Exercise data:
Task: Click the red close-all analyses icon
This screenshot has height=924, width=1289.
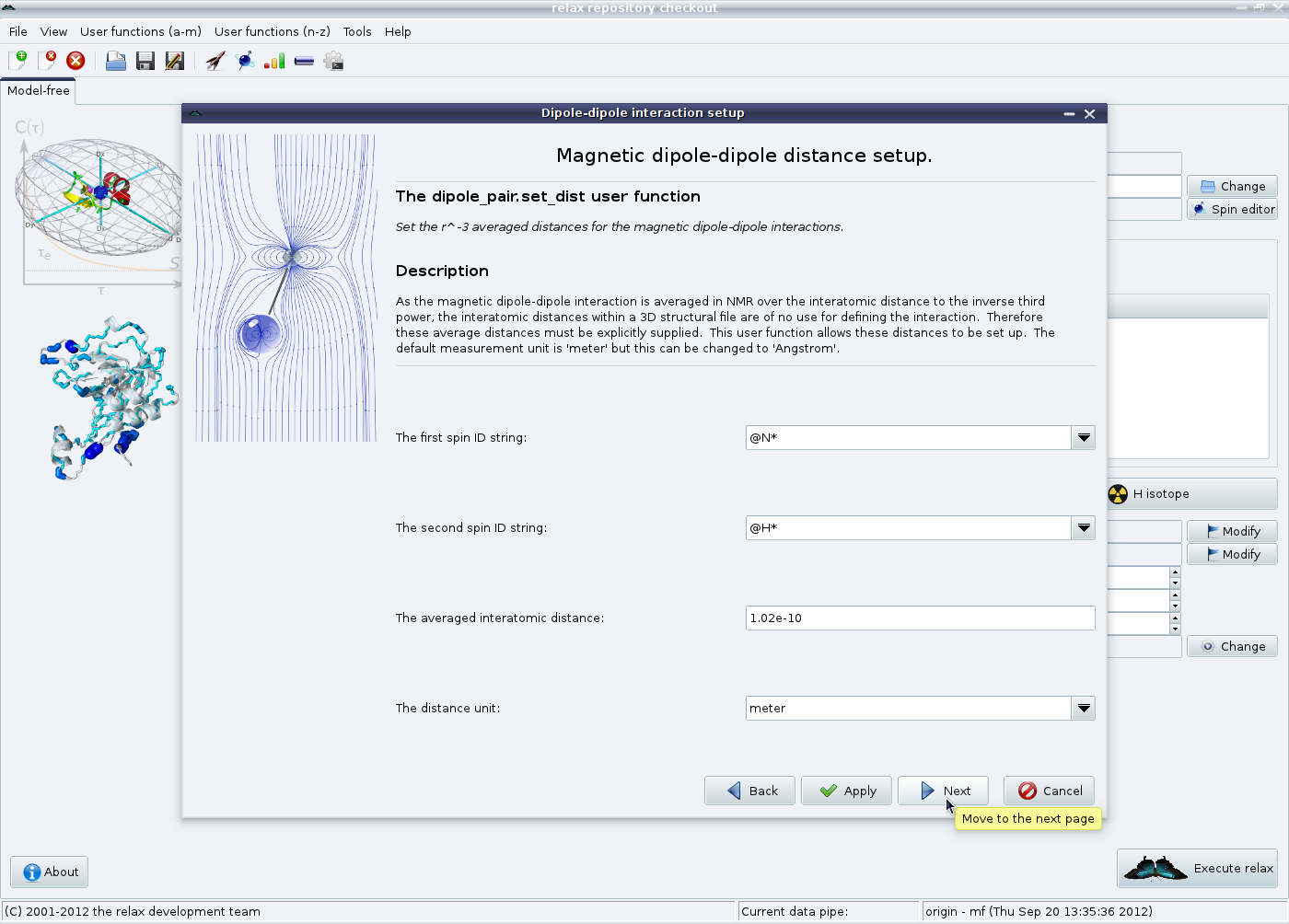Action: click(75, 61)
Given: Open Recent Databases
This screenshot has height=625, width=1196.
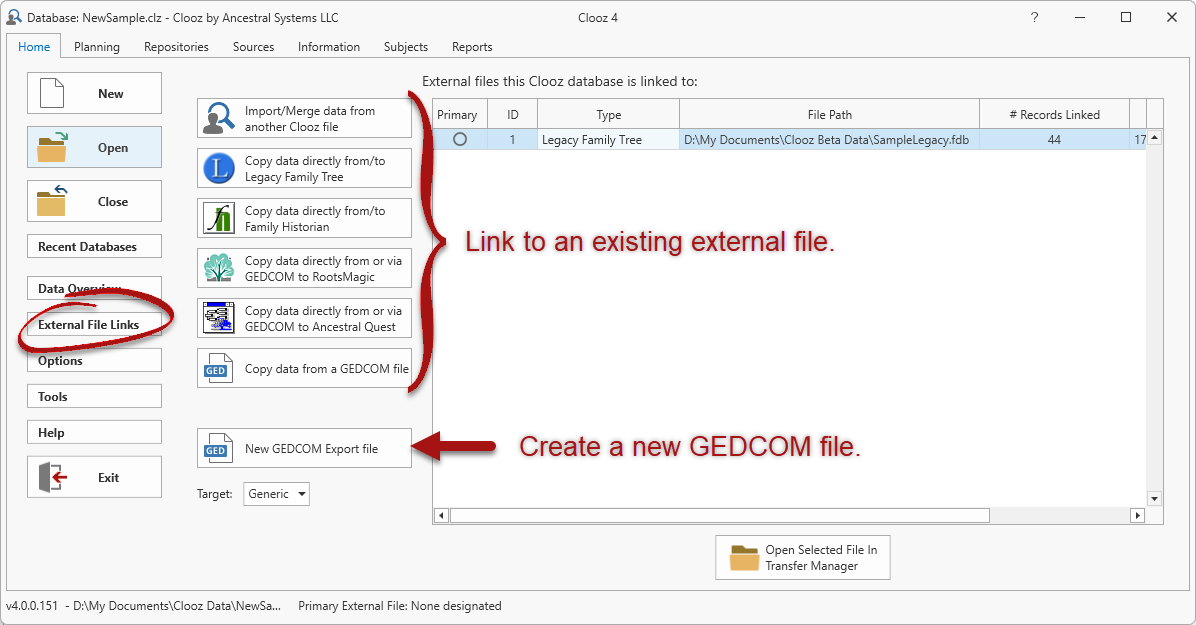Looking at the screenshot, I should tap(94, 246).
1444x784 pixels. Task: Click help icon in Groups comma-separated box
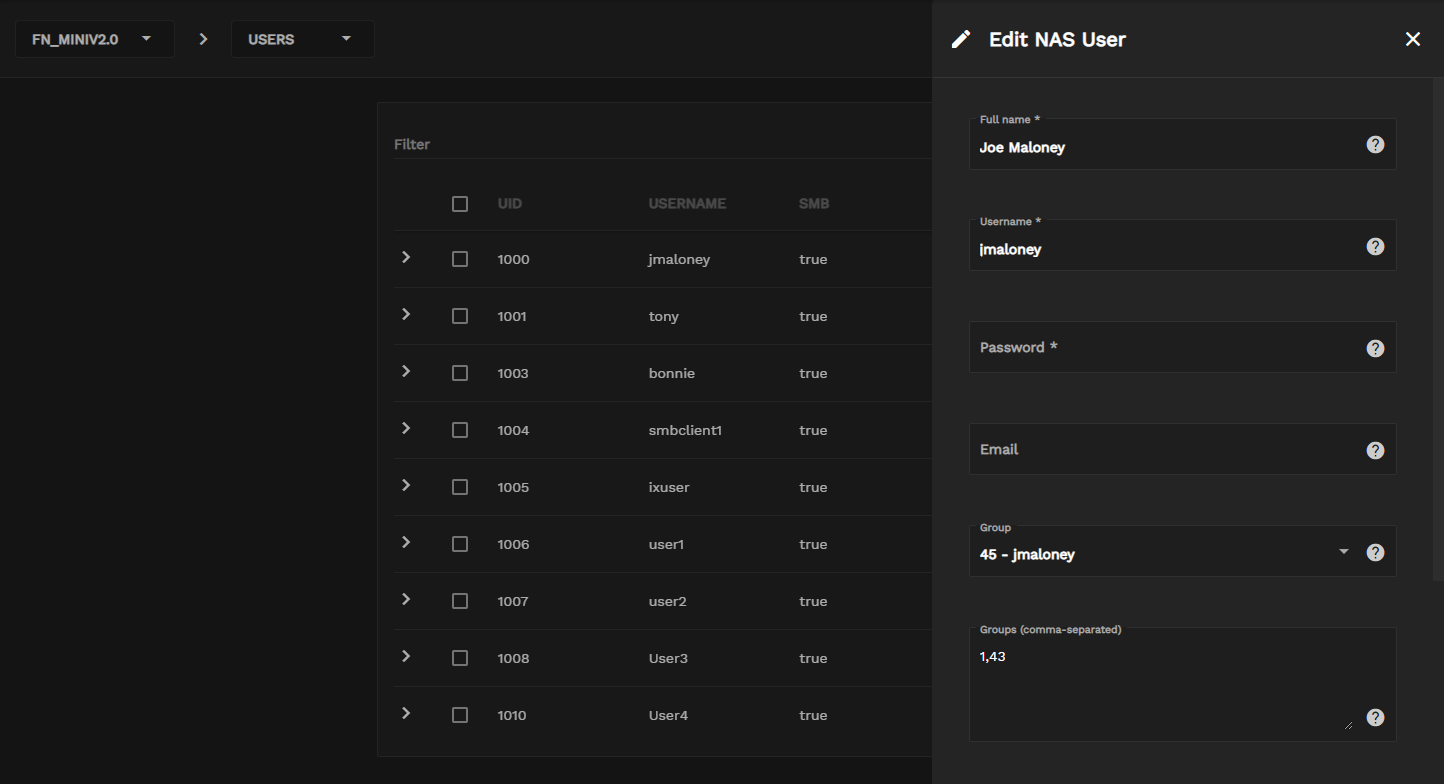click(x=1375, y=717)
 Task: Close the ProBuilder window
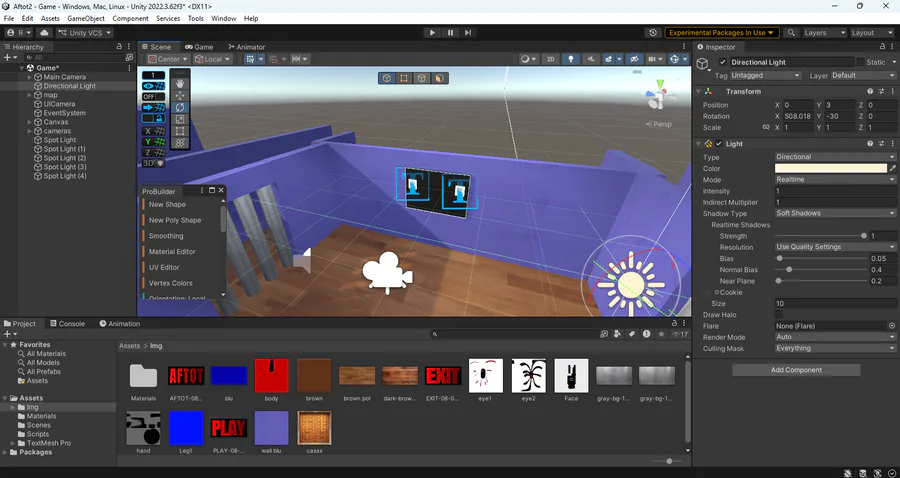tap(221, 191)
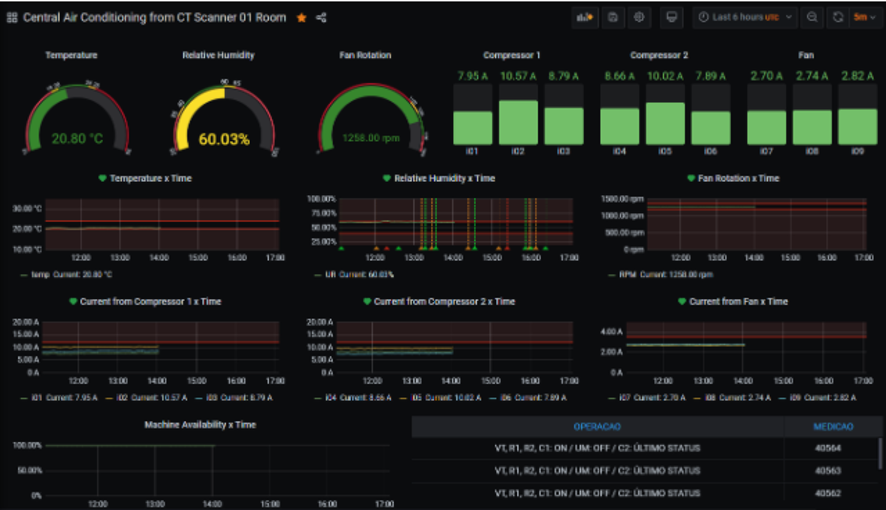Open the Fan Rotation x Time panel title
This screenshot has height=510, width=886.
click(738, 178)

Directions:
Leave out the pictures and set down all of the data exactly.

Reply to the task:
Task: Click the red close-all analyses icon
This screenshot has height=924, width=1289.
Action: click(75, 61)
Given: Open Recent Databases
This screenshot has height=625, width=1196.
Looking at the screenshot, I should tap(94, 246).
1444x784 pixels. Task: Click help icon in Groups comma-separated box
click(x=1375, y=717)
 Task: Close the ProBuilder window
tap(221, 191)
Open the Fan Rotation x Time panel title
This screenshot has height=510, width=886.
click(738, 178)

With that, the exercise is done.